Obama reaches out, just as he said he would

A central theme of Barack Obama’s presidential campaign was a return to civility — the long-lost ability for Americans to disagree without being disagreeable, perhaps building bridges to progress on a host of issues.

Getting there won’t be easy, as the president-elect found out last week.

Obama came under fire from some of his strongest supporters after inviting the Rev. Rick Warren to deliver the opening prayer at his inauguration next month. Warren, founder of an evangelical megachurch in Southern California, is a rock star among pastors. He hosted a nationally televised campaign forum with Obama and GOP presidential nominee John McCain at his Saddleback Community Church in August, and wrote the phenomenally successful book, “The Purpose Driven Life,” which has sold more than 30 million copies worldwide.

He has also become notorious to plenty of his contemporaries for not being conservative enough. It seems his support of the fight against global warming, the millions of dollars he and his wife have put toward helping people with AIDS and his views against the use of torture to combat terrorism don’t match the social agendas of some other evangelical leaders.

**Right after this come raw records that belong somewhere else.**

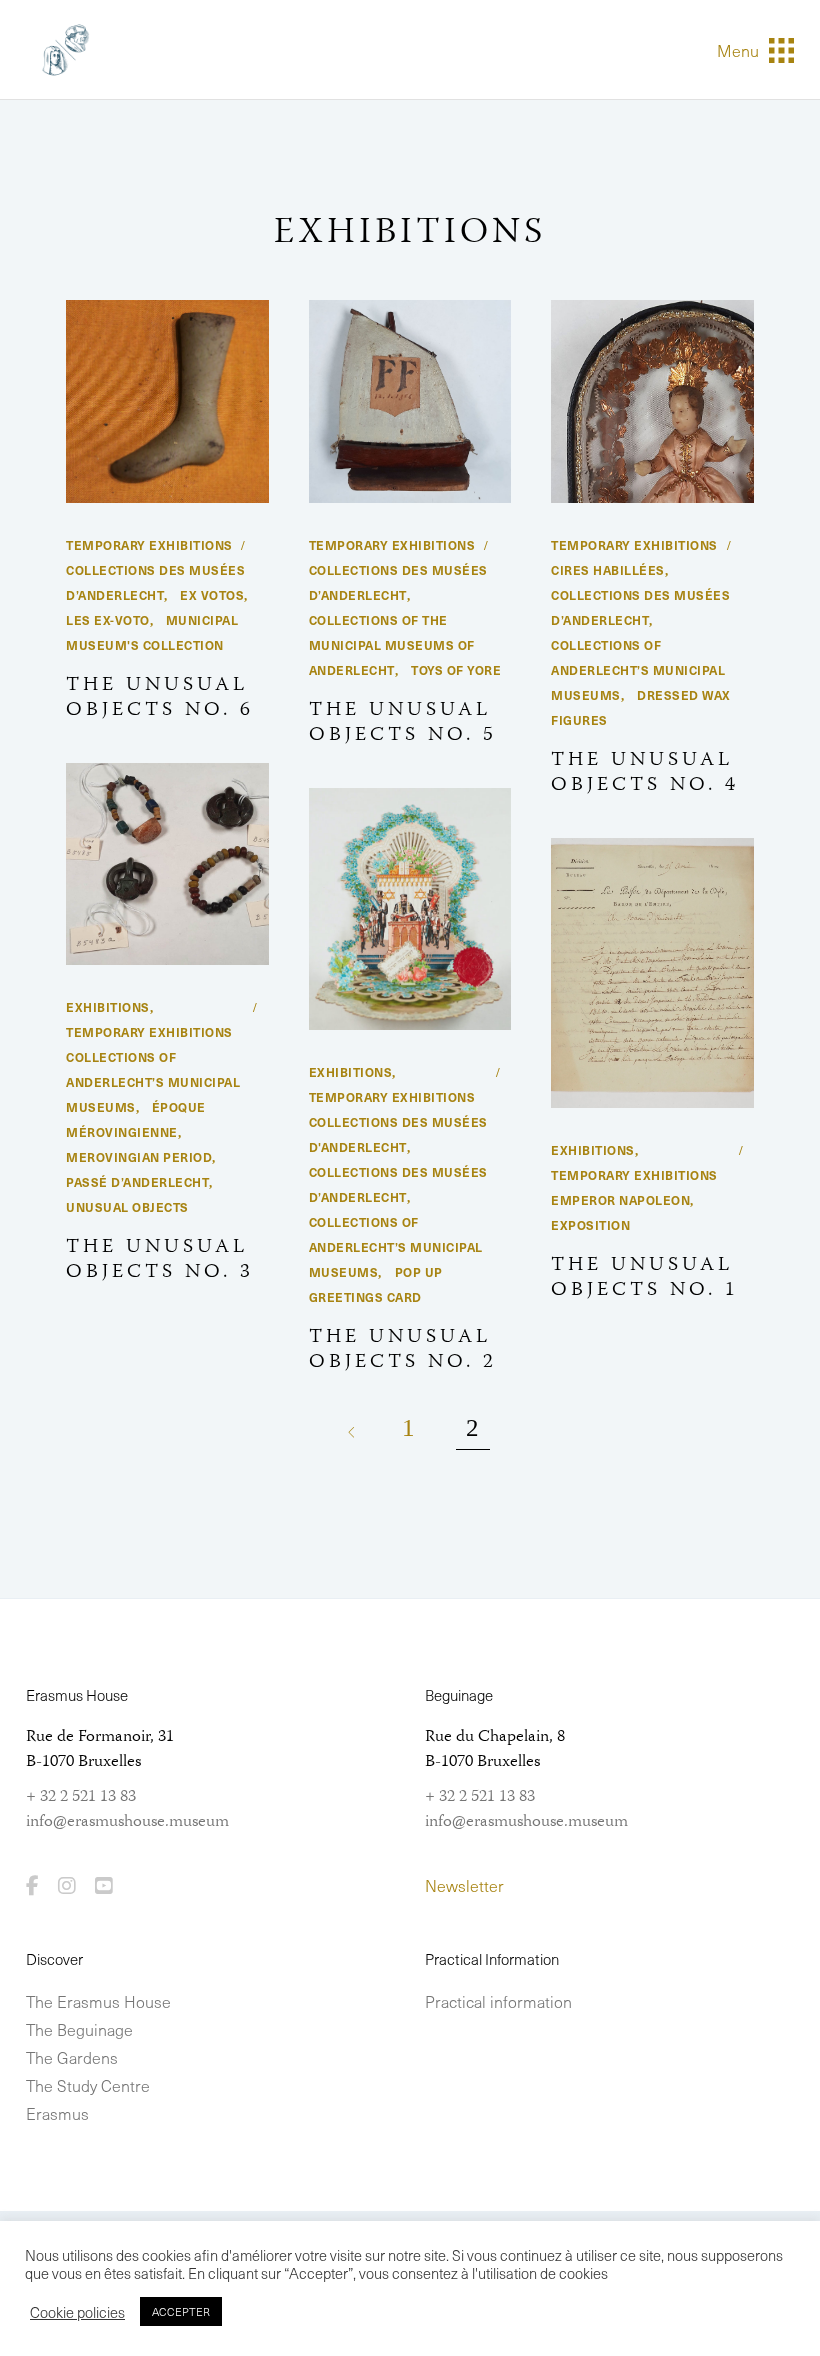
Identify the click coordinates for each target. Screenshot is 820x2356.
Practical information (498, 2001)
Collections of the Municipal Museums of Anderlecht (392, 645)
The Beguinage (79, 2029)
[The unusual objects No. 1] (652, 973)
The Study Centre (88, 2085)
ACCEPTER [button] (181, 2311)
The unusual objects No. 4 (645, 773)
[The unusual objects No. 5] (410, 401)
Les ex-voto (108, 620)
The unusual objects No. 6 (160, 698)
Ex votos (212, 595)
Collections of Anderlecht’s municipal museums (638, 670)
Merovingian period (139, 1157)
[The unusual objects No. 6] (167, 401)
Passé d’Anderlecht (137, 1182)
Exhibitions (108, 1007)
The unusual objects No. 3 (160, 1260)
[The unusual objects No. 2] (410, 909)
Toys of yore (456, 670)
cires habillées (608, 570)
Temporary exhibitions (149, 545)
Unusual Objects (127, 1207)
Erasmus (57, 2113)
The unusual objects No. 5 (403, 723)
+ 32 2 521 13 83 (81, 1797)
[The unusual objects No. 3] (167, 864)
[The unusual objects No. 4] (652, 401)
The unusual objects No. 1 (645, 1278)
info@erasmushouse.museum (127, 1822)
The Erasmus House (98, 2001)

Where he does agree with them, although far less loudly, is in his opposition to abortion and same-sex marriage. It’s the latter that has some Obama supporters outraged over the choice of Warren for what is seen as a high honor.

We see it as a gesture in keeping with what Obama called for so eloquently during the campaign: reaching out, talking, listening, looking for common ground. The president-elect noted last week that his choice of the Rev. Joseph Lowery, a civil-rights hero and advocate of same-sex marriage, to deliver the benediction at the inaugural underscores that point.

Warren endorsed California Proposition 8, in which voters last month overturned a state Supreme Court ruling that legalized gay marriage, but he didn’t contribute to the campaign or make appearances on its behalf. Warren is not a conservative lightning rod in the Jerry Falwell mold — far from it. His good work against AIDS, environmental degradation and illiteracy is guiding thousands of followers and improving millions of lives.

He could be a bridge between ultra-right-wing social doctrine and a more progressive worldview, just the kind of figure that would appeal to a bridge-building president.

Americans have been shouting at each other too much for too long. It’s time to try a different approach, even if it isn’t always easy.